§ **Entries shown**

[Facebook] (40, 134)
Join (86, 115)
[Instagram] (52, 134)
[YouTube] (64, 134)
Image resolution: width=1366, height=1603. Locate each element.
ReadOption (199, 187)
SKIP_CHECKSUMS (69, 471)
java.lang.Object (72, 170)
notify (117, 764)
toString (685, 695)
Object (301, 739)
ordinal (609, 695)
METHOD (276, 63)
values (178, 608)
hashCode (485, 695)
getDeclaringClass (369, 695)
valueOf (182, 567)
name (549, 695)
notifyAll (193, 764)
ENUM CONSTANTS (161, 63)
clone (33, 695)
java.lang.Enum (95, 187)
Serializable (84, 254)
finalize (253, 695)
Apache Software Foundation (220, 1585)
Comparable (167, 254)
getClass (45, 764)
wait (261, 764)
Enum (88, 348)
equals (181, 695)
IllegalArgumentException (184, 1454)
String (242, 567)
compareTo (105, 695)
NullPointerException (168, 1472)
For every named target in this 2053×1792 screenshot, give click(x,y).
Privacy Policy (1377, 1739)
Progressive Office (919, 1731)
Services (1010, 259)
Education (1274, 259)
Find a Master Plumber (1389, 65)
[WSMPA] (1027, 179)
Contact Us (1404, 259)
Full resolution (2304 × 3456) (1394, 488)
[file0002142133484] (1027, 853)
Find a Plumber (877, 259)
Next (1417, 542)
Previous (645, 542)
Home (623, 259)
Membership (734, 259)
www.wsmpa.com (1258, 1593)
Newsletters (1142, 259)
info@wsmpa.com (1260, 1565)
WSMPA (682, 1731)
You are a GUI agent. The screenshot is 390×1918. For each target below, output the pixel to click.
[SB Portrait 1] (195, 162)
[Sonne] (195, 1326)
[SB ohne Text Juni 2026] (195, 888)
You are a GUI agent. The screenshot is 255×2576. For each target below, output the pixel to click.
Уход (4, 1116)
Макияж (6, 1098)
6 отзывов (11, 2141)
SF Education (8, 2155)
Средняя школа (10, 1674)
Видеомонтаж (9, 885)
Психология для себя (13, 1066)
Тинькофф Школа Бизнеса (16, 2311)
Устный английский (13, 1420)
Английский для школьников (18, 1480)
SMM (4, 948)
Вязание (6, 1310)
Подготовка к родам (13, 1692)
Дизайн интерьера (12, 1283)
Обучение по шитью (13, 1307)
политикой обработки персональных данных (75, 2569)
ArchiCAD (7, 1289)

§ **Task item**
Set down, exactly as they appear above, all lines from the one that has "Next (1417, 542)" down to the one that has "Дизайн интерьера (12, 1283)", including those two and no others.

§ **Finished task**
Next (1417, 542)
Previous (645, 542)
Home (623, 259)
Membership (734, 259)
www.wsmpa.com (1258, 1593)
Newsletters (1142, 259)
info@wsmpa.com (1260, 1565)
WSMPA (682, 1731)
You are a GUI agent. The screenshot is 390×1918. For each target below, output the pixel to click.
[SB Portrait 1] (195, 162)
[Sonne] (195, 1326)
[SB ohne Text Juni 2026] (195, 888)
You are a GUI agent. The screenshot is 255×2576. For each target below, output the pixel to click.
Уход (4, 1116)
Макияж (6, 1098)
6 отзывов (11, 2141)
SF Education (8, 2155)
Средняя школа (10, 1674)
Видеомонтаж (9, 885)
Психология для себя (13, 1066)
Тинькофф Школа Бизнеса (16, 2311)
Устный английский (13, 1420)
Английский для школьников (18, 1480)
SMM (4, 948)
Вязание (6, 1310)
Подготовка к родам (13, 1692)
Дизайн интерьера (12, 1283)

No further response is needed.